TASK DETAILS
Repeat exactly every line that comes at or after the line containing "Instruction: Expand Sponsored", through the end of the entries below.

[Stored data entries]
★ ★ ★
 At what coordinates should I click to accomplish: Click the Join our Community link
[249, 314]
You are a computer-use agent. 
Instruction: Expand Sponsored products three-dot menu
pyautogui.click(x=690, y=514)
★ ★ ★
EXERCISE ANSWER
Instruction: Expand Sponsored products three-dot menu
pyautogui.click(x=690, y=514)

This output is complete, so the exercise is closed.